「規格外」の発想と神話破壊
小堀さんはもともとは農業や食品業界とはまったく関係のない仕事をしていました。大学を卒業し、新卒で大手銀行に入社。総合職として外まわりの営業を担当し、外貨預金や信託投資を販売していました。
銀行の仕事は決して嫌いではなく、大好きだったそうです。金融商品を販売し、人の夢をかなえてあげる。しかしやっぱり最初に目標としていた食の会社に入ろうと考え、オイシックスに入社したのです。
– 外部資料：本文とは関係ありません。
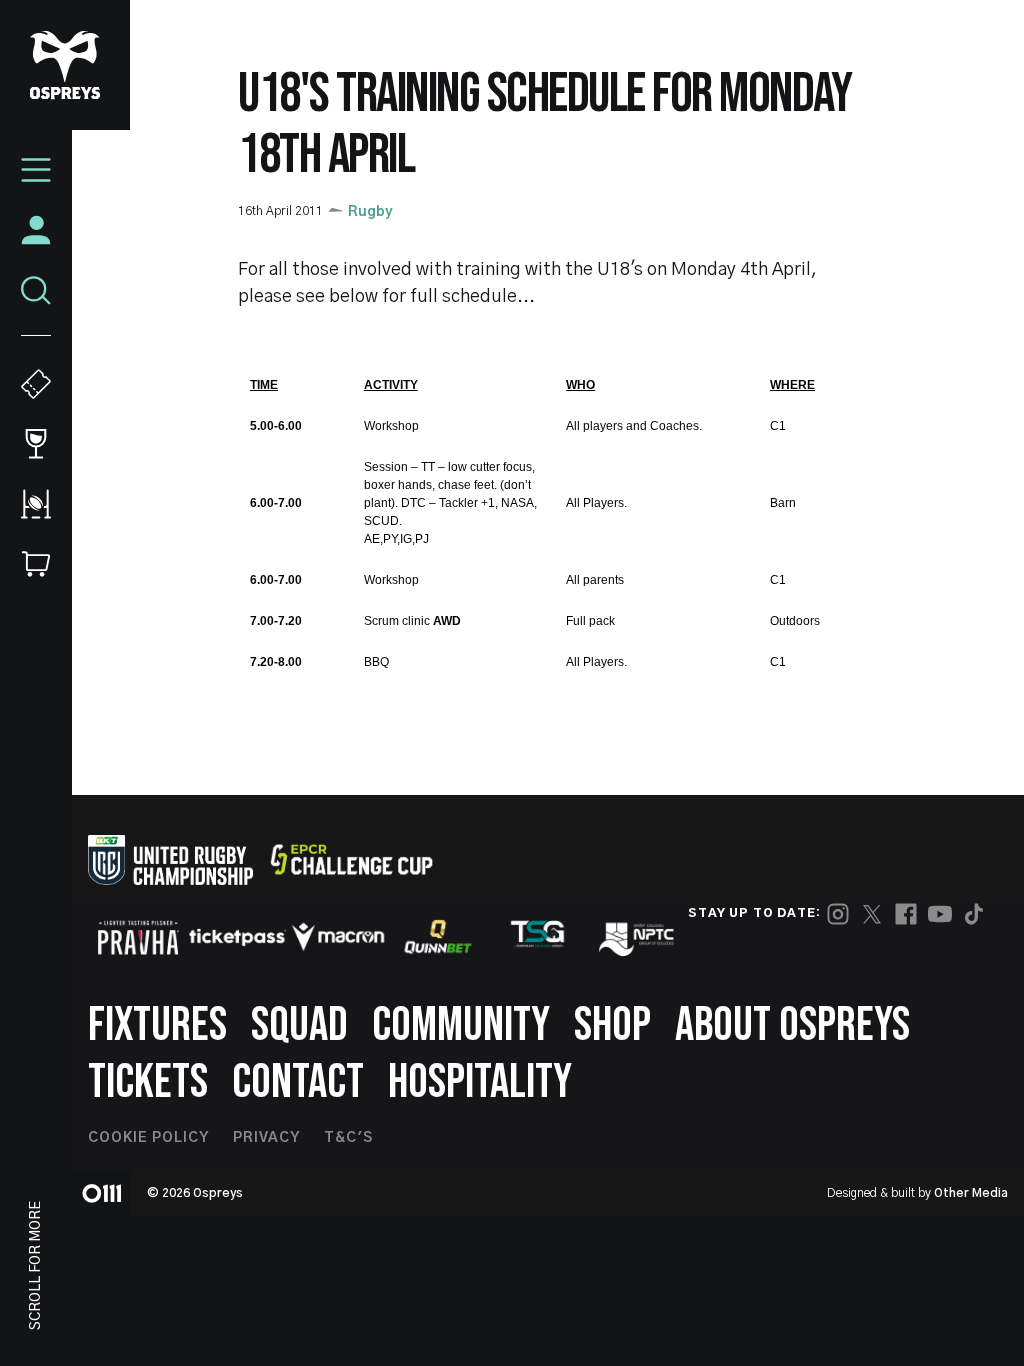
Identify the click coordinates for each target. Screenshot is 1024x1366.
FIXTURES (157, 1025)
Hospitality (480, 1082)
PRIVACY (266, 1138)
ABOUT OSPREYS (792, 1025)
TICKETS (148, 1082)
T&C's (348, 1138)
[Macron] (338, 937)
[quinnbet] (438, 937)
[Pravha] (138, 937)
金融業界出身という、まったく外様の部外者である彼女が持ち込んできたのは、古い「食」の神話を破壊し、まったく新しい物語を構築するということだったように思えます。
流通のありかたも、規格も、味についての考えかたも、日本の食は古いたくさんの神話にからめとられています。
たとえば野菜や果物の流通を考えると、生産物は戦後の長い期間にわたって農協のコントロール下にありました。大きさや形、傷のありなしなどの規格こそがすべてであり、うま味がどのぐらい凝縮しているのかまで考慮されることはほとんどありませんでした。果物では1990年代から各地の農協に糖度センサーが導入されるようになって、どのぐらい甘いのかが測られるようになっていきます。しかし果物の旨さって、糖度だけではありません。酸味とのバランスが大事なんですよね。
ピーチかぶをつくっている田中さんが作付けをはじめたとき、小堀さんにこう聞いたことがあります。
「規格はどうする?」
小堀さんは大きさについてはとくに考えていなかったので、
「じゃあだいたい2、3玉ぐらいで500グラムでどうでしょう」
となんとなく決めたそうです。それまではすでに規格が決まっている野菜を仕入れるだけだったので、新しい野菜をゼロから規格も含めてつくるっていう経験がなかったんですね。ところが作付けがはじまったある日、畑を見に行ってみると、あの大事なピーチかぶが大量に捨ててあります。驚いて田中さんに聞くと、
「この前決めた規格に合わないから捨てたんだ」
という答え。農家さんにとっては規格は絶対のもので、田中さんのようなすばらしい農家さんでもそこから意識が逃れられないことを示すエピソードです。
こういう規格外のものを「ふぞろい野菜」と名前をつけて売ろうとしたところ、他の農家さんからもさんざん反対されたそうです。
「こんなもの売れるわけがない」「恥をかくぞ」
しかしお客さんたちにアンケートを採ってみると、「安全で美味しければ、形が悪くても買いたい」「規格外を安く買えるのなら嬉しい」という声が圧倒的に多かったのです。この結果を農家さんに見せて説得し、規格品よりも3割ぐらい安い価格で販売をスタートさせたところ、想像を超える売れ行きでした。
21世紀になっても「きれいな形でなければ売れない」「規格から外れたものは好まれない」というような戦後の神話が、まだ農業の世界には色濃く居座っています。
食をめぐる、昭和の時代の神話。しかしこの神話は、いままさに解体されようとしています。